■ **What to work on**
Make an exact reproduction of all the data.

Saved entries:
____________

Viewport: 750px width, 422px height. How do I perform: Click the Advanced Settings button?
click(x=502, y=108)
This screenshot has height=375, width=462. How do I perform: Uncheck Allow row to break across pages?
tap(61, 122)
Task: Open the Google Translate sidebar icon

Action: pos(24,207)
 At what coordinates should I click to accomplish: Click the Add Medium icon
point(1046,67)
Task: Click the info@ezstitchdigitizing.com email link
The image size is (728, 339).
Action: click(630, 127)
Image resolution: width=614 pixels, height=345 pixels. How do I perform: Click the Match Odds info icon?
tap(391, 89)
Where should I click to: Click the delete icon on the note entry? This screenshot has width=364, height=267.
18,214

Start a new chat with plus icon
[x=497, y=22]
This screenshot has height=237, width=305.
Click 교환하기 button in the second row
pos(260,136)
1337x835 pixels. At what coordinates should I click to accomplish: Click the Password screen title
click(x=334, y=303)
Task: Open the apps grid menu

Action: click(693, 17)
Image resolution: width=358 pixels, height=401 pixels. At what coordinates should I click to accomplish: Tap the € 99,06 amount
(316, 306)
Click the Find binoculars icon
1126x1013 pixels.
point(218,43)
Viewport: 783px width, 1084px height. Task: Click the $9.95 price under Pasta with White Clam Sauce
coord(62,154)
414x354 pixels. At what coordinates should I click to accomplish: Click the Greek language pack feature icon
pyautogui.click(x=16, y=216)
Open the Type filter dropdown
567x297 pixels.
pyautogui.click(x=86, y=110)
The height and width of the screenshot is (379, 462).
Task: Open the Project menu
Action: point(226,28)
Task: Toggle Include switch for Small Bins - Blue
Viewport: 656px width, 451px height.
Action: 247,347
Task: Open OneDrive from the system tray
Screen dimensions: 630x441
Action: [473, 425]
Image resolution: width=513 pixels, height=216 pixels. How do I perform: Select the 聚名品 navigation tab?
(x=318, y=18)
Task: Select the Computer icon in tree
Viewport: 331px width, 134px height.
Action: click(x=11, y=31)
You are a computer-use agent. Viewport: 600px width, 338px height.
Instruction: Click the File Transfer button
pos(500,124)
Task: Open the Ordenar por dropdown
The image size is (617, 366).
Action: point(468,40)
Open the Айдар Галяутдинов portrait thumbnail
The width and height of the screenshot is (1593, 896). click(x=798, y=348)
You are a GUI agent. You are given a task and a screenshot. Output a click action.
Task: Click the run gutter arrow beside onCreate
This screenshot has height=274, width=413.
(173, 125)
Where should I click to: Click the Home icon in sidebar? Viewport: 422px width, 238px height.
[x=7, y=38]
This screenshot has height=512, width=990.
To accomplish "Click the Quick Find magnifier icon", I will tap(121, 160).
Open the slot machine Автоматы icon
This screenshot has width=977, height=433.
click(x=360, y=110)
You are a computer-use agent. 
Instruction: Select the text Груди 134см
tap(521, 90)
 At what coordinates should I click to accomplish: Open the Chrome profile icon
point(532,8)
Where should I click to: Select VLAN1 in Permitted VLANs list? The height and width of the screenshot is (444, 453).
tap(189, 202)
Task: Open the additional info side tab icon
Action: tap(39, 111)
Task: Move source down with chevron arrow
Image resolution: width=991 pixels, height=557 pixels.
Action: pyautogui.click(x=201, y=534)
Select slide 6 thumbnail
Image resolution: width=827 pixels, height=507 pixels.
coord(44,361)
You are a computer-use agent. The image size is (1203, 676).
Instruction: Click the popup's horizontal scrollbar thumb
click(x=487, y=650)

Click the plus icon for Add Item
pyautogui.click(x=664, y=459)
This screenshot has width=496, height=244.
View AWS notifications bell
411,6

____________

■ **Problem solution**
Viewport: 750px width, 422px height. How do I perform: Click the Advanced Settings button?
click(x=502, y=108)
This screenshot has height=375, width=462. How do I perform: Uncheck Allow row to break across pages?
tap(61, 122)
Task: Open the Google Translate sidebar icon

Action: pos(24,207)
 At what coordinates should I click to accomplish: Click the Add Medium icon
point(1046,67)
Task: Click the info@ezstitchdigitizing.com email link
The image size is (728, 339).
Action: click(630, 127)
Image resolution: width=614 pixels, height=345 pixels. How do I perform: Click the Match Odds info icon?
tap(391, 89)
Where should I click to: Click the delete icon on the note entry? This screenshot has width=364, height=267.
18,214

Start a new chat with plus icon
[x=497, y=22]
This screenshot has height=237, width=305.
Click 교환하기 button in the second row
pos(260,136)
1337x835 pixels. At what coordinates should I click to accomplish: Click the Password screen title
click(x=334, y=303)
Task: Open the apps grid menu

Action: click(693, 17)
Image resolution: width=358 pixels, height=401 pixels. At what coordinates should I click to accomplish: Tap the € 99,06 amount
(316, 306)
Click the Find binoculars icon
1126x1013 pixels.
point(218,43)
Viewport: 783px width, 1084px height. Task: Click the $9.95 price under Pasta with White Clam Sauce
coord(62,154)
414x354 pixels. At what coordinates should I click to accomplish: Click the Greek language pack feature icon
pyautogui.click(x=16, y=216)
Open the Type filter dropdown
567x297 pixels.
pyautogui.click(x=86, y=110)
The height and width of the screenshot is (379, 462).
Task: Open the Project menu
Action: point(226,28)
Task: Toggle Include switch for Small Bins - Blue
Viewport: 656px width, 451px height.
Action: 247,347
Task: Open OneDrive from the system tray
Screen dimensions: 630x441
Action: [473, 425]
Image resolution: width=513 pixels, height=216 pixels. How do I perform: Select the 聚名品 navigation tab?
(x=318, y=18)
Task: Select the Computer icon in tree
Viewport: 331px width, 134px height.
Action: click(x=11, y=31)
You are a computer-use agent. Viewport: 600px width, 338px height.
Instruction: Click the File Transfer button
pos(500,124)
Task: Open the Ordenar por dropdown
The image size is (617, 366).
Action: point(468,40)
Open the Айдар Галяутдинов portrait thumbnail
The width and height of the screenshot is (1593, 896). click(x=798, y=348)
You are a GUI agent. You are given a task and a screenshot. Output a click action.
Task: Click the run gutter arrow beside onCreate
This screenshot has height=274, width=413.
(173, 125)
Where should I click to: Click the Home icon in sidebar? Viewport: 422px width, 238px height.
[x=7, y=38]
This screenshot has height=512, width=990.
To accomplish "Click the Quick Find magnifier icon", I will tap(121, 160).
Open the slot machine Автоматы icon
This screenshot has width=977, height=433.
click(x=360, y=110)
You are a computer-use agent. 
Instruction: Select the text Груди 134см
tap(521, 90)
 At what coordinates should I click to accomplish: Open the Chrome profile icon
point(532,8)
Where should I click to: Select VLAN1 in Permitted VLANs list? The height and width of the screenshot is (444, 453).
tap(189, 202)
Task: Open the additional info side tab icon
Action: tap(39, 111)
Task: Move source down with chevron arrow
Image resolution: width=991 pixels, height=557 pixels.
Action: pyautogui.click(x=201, y=534)
Select slide 6 thumbnail
Image resolution: width=827 pixels, height=507 pixels.
coord(44,361)
You are a computer-use agent. The image size is (1203, 676).
Instruction: Click the popup's horizontal scrollbar thumb
click(x=487, y=650)

Click the plus icon for Add Item
pyautogui.click(x=664, y=459)
This screenshot has width=496, height=244.
View AWS notifications bell
411,6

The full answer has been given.